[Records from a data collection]

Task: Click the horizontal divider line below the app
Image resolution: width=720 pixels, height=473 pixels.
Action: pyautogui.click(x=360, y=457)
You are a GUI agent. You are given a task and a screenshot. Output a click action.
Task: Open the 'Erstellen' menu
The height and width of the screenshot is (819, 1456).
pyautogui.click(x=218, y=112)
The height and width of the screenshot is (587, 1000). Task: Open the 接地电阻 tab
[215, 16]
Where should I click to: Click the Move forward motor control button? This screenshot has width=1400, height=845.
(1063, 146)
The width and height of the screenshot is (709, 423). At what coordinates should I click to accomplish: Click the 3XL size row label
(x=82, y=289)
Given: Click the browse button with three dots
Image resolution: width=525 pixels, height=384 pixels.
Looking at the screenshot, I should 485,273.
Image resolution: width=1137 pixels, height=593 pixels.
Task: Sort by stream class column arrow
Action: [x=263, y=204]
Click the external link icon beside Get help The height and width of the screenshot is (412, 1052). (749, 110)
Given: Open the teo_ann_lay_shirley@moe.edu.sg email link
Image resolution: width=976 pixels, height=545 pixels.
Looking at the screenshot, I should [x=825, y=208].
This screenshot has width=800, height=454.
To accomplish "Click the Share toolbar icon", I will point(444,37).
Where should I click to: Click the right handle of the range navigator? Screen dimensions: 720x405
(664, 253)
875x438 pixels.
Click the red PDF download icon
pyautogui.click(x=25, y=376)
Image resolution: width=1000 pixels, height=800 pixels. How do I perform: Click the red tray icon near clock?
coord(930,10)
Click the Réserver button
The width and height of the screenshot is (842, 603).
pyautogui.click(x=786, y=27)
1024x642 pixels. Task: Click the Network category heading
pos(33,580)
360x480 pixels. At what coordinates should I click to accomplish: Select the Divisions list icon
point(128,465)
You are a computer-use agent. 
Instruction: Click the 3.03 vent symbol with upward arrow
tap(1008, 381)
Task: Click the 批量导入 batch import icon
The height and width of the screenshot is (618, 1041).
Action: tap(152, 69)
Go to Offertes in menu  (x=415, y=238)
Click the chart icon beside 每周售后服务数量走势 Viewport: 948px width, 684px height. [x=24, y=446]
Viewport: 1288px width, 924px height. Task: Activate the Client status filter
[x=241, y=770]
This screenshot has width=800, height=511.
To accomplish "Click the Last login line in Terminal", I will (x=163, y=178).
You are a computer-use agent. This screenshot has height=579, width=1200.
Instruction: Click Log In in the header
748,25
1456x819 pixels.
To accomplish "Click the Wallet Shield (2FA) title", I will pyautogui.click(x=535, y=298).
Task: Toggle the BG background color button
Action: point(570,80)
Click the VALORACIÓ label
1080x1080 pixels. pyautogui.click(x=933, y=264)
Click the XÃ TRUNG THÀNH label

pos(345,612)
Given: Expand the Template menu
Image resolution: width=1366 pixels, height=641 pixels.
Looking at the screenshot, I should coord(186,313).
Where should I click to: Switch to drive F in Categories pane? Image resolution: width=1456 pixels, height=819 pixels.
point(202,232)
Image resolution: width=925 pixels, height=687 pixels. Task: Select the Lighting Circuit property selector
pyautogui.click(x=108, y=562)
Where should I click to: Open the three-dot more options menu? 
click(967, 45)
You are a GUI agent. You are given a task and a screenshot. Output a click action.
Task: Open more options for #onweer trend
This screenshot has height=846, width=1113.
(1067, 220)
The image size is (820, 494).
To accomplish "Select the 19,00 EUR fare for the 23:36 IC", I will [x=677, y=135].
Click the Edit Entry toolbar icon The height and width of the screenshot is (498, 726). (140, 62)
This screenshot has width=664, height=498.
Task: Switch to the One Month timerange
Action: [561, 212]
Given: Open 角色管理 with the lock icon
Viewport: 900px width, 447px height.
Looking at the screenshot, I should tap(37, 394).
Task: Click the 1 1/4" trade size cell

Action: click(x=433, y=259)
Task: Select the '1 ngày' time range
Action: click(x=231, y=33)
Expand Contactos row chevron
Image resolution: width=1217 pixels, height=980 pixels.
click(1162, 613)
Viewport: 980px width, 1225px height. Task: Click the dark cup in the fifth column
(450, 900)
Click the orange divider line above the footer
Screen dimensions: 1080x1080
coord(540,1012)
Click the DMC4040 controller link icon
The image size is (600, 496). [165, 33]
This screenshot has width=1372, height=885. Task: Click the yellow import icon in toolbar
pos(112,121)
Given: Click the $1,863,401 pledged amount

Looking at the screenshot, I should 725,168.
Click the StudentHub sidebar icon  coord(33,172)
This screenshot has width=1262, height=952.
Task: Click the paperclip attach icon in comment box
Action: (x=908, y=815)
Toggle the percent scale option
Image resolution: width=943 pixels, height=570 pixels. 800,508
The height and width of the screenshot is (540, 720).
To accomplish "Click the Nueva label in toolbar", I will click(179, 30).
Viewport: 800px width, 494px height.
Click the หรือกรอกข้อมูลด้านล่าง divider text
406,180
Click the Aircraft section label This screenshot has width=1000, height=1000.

== Your instructions ==
Produce an exact copy of each line from the one holding "Click the หรือกรอกข้อมูลด้านล่าง divider text" through the last line of the records, both included, and nothing more.

== Solution for this task ==
Click the หรือกรอกข้อมูลด้านล่าง divider text
406,180
Click the Aircraft section label This screenshot has width=1000, height=1000.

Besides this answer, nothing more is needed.